TASK STATEMENT: Convert every line of the entries below into a Markdown table with the columns "Row" and "Entry text." Number the rows in order and omit blank lines.

EXERCISE MATERIAL:
☆ ☆ ☆ ☆ ☆ ☆ ☆

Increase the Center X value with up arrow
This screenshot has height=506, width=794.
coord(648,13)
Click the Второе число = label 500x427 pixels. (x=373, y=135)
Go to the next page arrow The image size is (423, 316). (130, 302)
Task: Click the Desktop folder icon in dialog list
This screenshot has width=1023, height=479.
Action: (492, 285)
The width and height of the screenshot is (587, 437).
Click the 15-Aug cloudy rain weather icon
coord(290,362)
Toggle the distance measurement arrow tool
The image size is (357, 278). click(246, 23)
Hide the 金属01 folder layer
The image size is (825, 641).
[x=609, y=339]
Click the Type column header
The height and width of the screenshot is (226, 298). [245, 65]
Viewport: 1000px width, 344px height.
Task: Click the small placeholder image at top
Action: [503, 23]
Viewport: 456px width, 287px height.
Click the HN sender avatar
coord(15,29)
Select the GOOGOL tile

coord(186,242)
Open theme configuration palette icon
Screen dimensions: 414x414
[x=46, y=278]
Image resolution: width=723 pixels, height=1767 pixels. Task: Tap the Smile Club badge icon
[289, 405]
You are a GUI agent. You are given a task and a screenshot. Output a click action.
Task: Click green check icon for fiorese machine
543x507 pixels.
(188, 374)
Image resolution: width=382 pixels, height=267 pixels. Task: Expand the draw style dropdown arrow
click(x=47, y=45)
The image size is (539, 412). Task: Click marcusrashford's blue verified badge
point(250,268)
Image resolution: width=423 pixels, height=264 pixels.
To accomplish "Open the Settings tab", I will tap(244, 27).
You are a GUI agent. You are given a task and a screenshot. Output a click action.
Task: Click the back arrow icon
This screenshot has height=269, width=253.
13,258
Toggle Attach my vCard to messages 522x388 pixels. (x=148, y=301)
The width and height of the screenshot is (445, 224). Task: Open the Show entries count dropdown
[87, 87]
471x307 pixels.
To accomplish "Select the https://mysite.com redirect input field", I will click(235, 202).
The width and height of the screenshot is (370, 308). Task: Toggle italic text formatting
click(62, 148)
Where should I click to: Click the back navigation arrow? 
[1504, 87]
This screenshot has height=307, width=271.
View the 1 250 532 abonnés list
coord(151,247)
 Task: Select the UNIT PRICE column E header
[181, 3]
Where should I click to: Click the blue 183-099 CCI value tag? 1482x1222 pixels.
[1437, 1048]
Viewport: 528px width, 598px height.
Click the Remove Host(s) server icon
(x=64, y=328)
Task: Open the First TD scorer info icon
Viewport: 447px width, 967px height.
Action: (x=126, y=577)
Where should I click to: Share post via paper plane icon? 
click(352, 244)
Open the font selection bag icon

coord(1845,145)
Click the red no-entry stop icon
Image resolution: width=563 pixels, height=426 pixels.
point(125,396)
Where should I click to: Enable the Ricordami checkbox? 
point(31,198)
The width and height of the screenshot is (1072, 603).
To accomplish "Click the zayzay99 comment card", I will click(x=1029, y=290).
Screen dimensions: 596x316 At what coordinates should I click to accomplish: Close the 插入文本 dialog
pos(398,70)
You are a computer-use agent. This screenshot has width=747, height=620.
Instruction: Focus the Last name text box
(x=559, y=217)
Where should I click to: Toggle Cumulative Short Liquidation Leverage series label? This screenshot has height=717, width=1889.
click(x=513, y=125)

☆ ☆ ☆ ☆ ☆ ☆ ☆

ANSWER FOR THE TASK:
| Row | Entry text |
|---|---|
| 1 | Increase the Center X value with up arrow |
| 2 | This screenshot has height=506, width=794. |
| 3 | coord(648,13) |
| 4 | Click the Второе число = label 500x427 pixels. (x=373, y=135) |
| 5 | Go to the next page arrow The image size is (423, 316). (130, 302) |
| 6 | Task: Click the Desktop folder icon in dialog list |
| 7 | This screenshot has width=1023, height=479. |
| 8 | Action: (492, 285) |
| 9 | The width and height of the screenshot is (587, 437). |
| 10 | Click the 15-Aug cloudy rain weather icon |
| 11 | coord(290,362) |
| 12 | Toggle the distance measurement arrow tool |
| 13 | The image size is (357, 278). click(246, 23) |
| 14 | Hide the 金属01 folder layer |
| 15 | The image size is (825, 641). |
| 16 | [x=609, y=339] |
| 17 | Click the Type column header |
| 18 | The height and width of the screenshot is (226, 298). [245, 65] |
| 19 | Viewport: 1000px width, 344px height. |
| 20 | Task: Click the small placeholder image at top |
| 21 | Action: [503, 23] |
| 22 | Viewport: 456px width, 287px height. |
| 23 | Click the HN sender avatar |
| 24 | coord(15,29) |
| 25 | Select the GOOGOL tile |
| 26 | coord(186,242) |
| 27 | Open theme configuration palette icon |
| 28 | Screen dimensions: 414x414 |
| 29 | [x=46, y=278] |
| 30 | Image resolution: width=723 pixels, height=1767 pixels. Task: Tap the Smile Club badge icon |
| 31 | [289, 405] |
| 32 | You are a GUI agent. You are given a task and a screenshot. Output a click action. |
| 33 | Task: Click green check icon for fiorese machine |
| 34 | 543x507 pixels. |
| 35 | (188, 374) |
| 36 | Image resolution: width=382 pixels, height=267 pixels. Task: Expand the draw style dropdown arrow |
| 37 | click(x=47, y=45) |
| 38 | The image size is (539, 412). Task: Click marcusrashford's blue verified badge |
| 39 | point(250,268) |
| 40 | Image resolution: width=423 pixels, height=264 pixels. |
| 41 | To accomplish "Open the Settings tab", I will tap(244, 27). |
| 42 | You are a GUI agent. You are given a task and a screenshot. Output a click action. |
| 43 | Task: Click the back arrow icon |
| 44 | This screenshot has height=269, width=253. |
| 45 | 13,258 |
| 46 | Toggle Attach my vCard to messages 522x388 pixels. (x=148, y=301) |
| 47 | The width and height of the screenshot is (445, 224). Task: Open the Show entries count dropdown |
| 48 | [87, 87] |
| 49 | 471x307 pixels. |
| 50 | To accomplish "Select the https://mysite.com redirect input field", I will click(235, 202). |
| 51 | The width and height of the screenshot is (370, 308). Task: Toggle italic text formatting |
| 52 | click(62, 148) |
| 53 | Where should I click to: Click the back navigation arrow?  |
| 54 | [1504, 87] |
| 55 | This screenshot has height=307, width=271. |
| 56 | View the 1 250 532 abonnés list |
| 57 | coord(151,247) |
| 58 |  Task: Select the UNIT PRICE column E header |
| 59 | [181, 3] |
| 60 | Where should I click to: Click the blue 183-099 CCI value tag? 1482x1222 pixels. |
| 61 | [1437, 1048] |
| 62 | Viewport: 528px width, 598px height. |
| 63 | Click the Remove Host(s) server icon |
| 64 | (x=64, y=328) |
| 65 | Task: Open the First TD scorer info icon |
| 66 | Viewport: 447px width, 967px height. |
| 67 | Action: (x=126, y=577) |
| 68 | Where should I click to: Share post via paper plane icon?  |
| 69 | click(352, 244) |
| 70 | Open the font selection bag icon |
| 71 | coord(1845,145) |
| 72 | Click the red no-entry stop icon |
| 73 | Image resolution: width=563 pixels, height=426 pixels. |
| 74 | point(125,396) |
| 75 | Where should I click to: Enable the Ricordami checkbox?  |
| 76 | point(31,198) |
| 77 | The width and height of the screenshot is (1072, 603). |
| 78 | To accomplish "Click the zayzay99 comment card", I will click(x=1029, y=290). |
| 79 | Screen dimensions: 596x316 At what coordinates should I click to accomplish: Close the 插入文本 dialog |
| 80 | pos(398,70) |
| 81 | You are a computer-use agent. This screenshot has width=747, height=620. |
| 82 | Instruction: Focus the Last name text box |
| 83 | (x=559, y=217) |
| 84 | Where should I click to: Toggle Cumulative Short Liquidation Leverage series label? This screenshot has height=717, width=1889. |
| 85 | click(x=513, y=125) |